PASSAGE TO READ:
····················

- Education: ETH Zurich (Dr. sc. ETH); National University of Singapore (MSc); University of Nebraska–Lincoln (BSAE, MAE)
- Known for: Building Data Genome Project; occupant-centric building control (IEA EBC Annex 79); Cozie smartwatch comfort platform
- Scientific career
- Fields: Urban informatics; building performance; data science
- Workplaces: Singapore Management University; National University of Singapore; ETH Zurich
- Thesis: Screening Meter Data: Characterization of Temporal Energy Data from Large Groups of Non-Residential Buildings (2016)

····················

INPUT DATA:
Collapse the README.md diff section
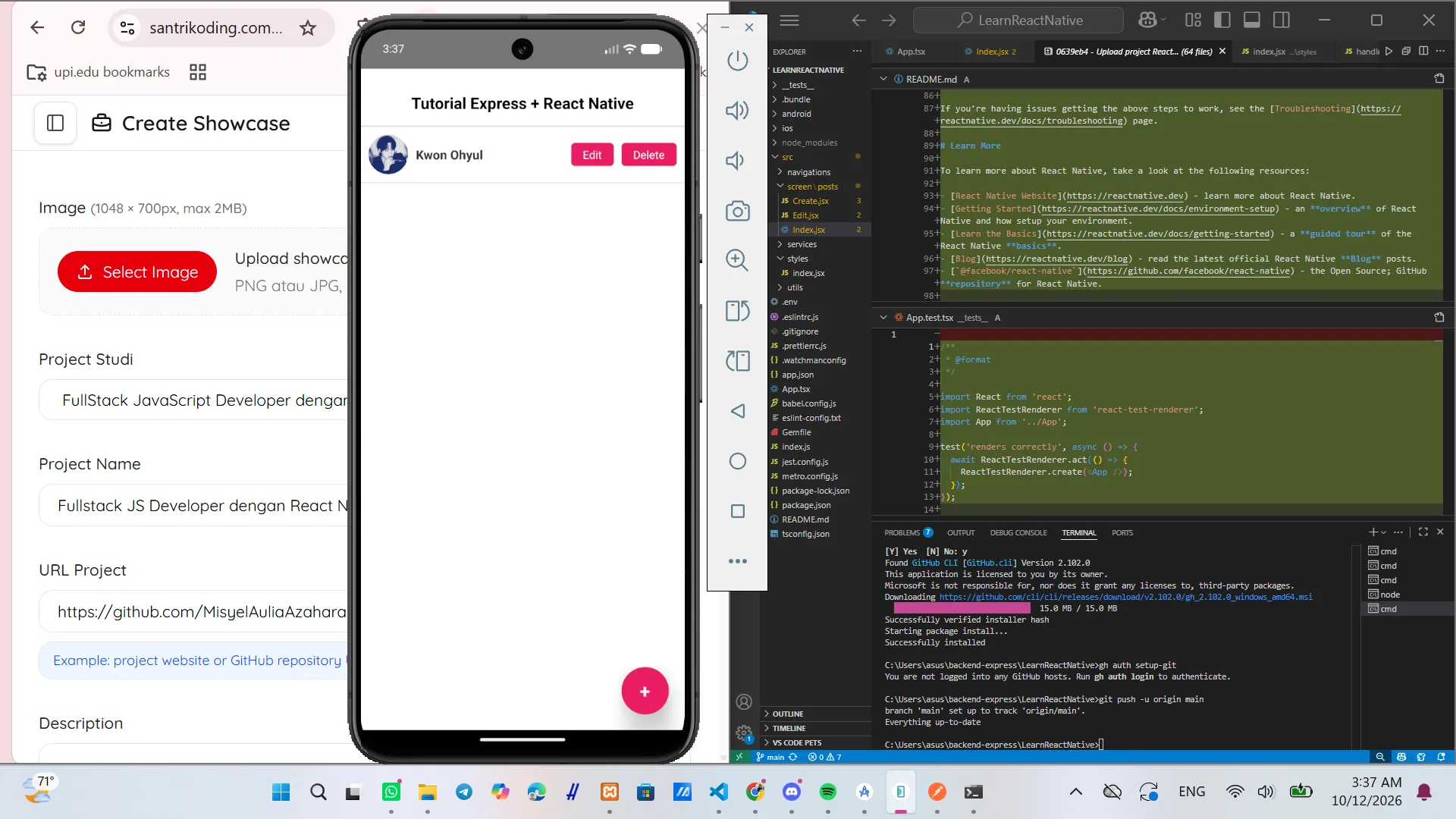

····················

WHAT THE EXERCISE ASKS:
Please write out the career summary above word for word, everything from "- Known for: Building" down to "Non-Residential Buildings (2016)".

COMPLETED EXERCISE:
- Known for: Building Data Genome Project; occupant-centric building control (IEA EBC Annex 79); Cozie smartwatch comfort platform
- Scientific career
- Fields: Urban informatics; building performance; data science
- Workplaces: Singapore Management University; National University of Singapore; ETH Zurich
- Thesis: Screening Meter Data: Characterization of Temporal Energy Data from Large Groups of Non-Residential Buildings (2016)